Written tasks:
[A] In the climate vulnerability report excerpt, at whose request was the report prepared?
[B] Copy the climate vulnerability report excerpt word for word, starting at the words "This report has" and stopping after "country studies programs).".
[C] Carry on the climate vulnerability report excerpt from the point where it stops.

Quoted text:
** Start **

This report has been prepared at the request of the Conference of the Parties to the United Nations Framework Convention on Climate Change (UNFCCC) and its subsidiary bodies (specifically, the Subsidiary Body for Scientific and Technological Advice-SBSTA). The special report provides, on a regional basis, a review of state-of-the-art information on the vulnerability to potential changes in climate of ecological systems, socioeconomic sectors (including agriculture, fisheries, water resources, and human settlements), and human health. The report reviews the sensitivity of these systems as well as options for adaptation. Though this report draws heavily upon the sectoral impact assessments of the Second Assessment Report (SAR), it also draws upon more recent peer-reviewed literature (inter alia, country studies programs).

** End **

Provided information:
** Start **

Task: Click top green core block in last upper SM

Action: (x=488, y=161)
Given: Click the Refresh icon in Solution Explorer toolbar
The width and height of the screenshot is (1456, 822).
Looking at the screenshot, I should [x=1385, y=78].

** End **

Solved tasks:
[A] The Conference of the Parties to the UNFCCC and its subsidiary bodies, specifically the Subsidiary Body for Scientific and Technological Advice (SBSTA).

[B]
This report has been prepared at the request of the Conference of the Parties to the United Nations Framework Convention on Climate Change (UNFCCC) and its subsidiary bodies (specifically, the Subsidiary Body for Scientific and Technological Advice-SBSTA). The special report provides, on a regional basis, a review of state-of-the-art information on the vulnerability to potential changes in climate of ecological systems, socioeconomic sectors (including agriculture, fisheries, water resources, and human settlements), and human health. The report reviews the sensitivity of these systems as well as options for adaptation. Though this report draws heavily upon the sectoral impact assessments of the Second Assessment Report (SAR), it also draws upon more recent peer-reviewed literature (inter alia, country studies programs).

[C]
Nature of the Issue

Human activities (primarily the burning of fossil fuels and changes in land use and land cover) are increasing the atmospheric concentrations of greenhouse gases, which alter radiative balances and tend to warm the atmosphere, and, in some regions, aerosols-which have an opposite effect on radiative balances and tend to cool the atmosphere. At present, in some locations primarily in the Northern Hemisphere, the cooling effects of aerosols can be large enough to more than offset the warming due to greenhouse gases. Since aerosols do not remain in the atmosphere for long periods and global emissions of their precursors are not projected to increase substantially, aerosols will not offset the global long-term effects of greenhouse gases, which are long-lived. Aerosols can have important consequences for continental-scale patterns of climate change.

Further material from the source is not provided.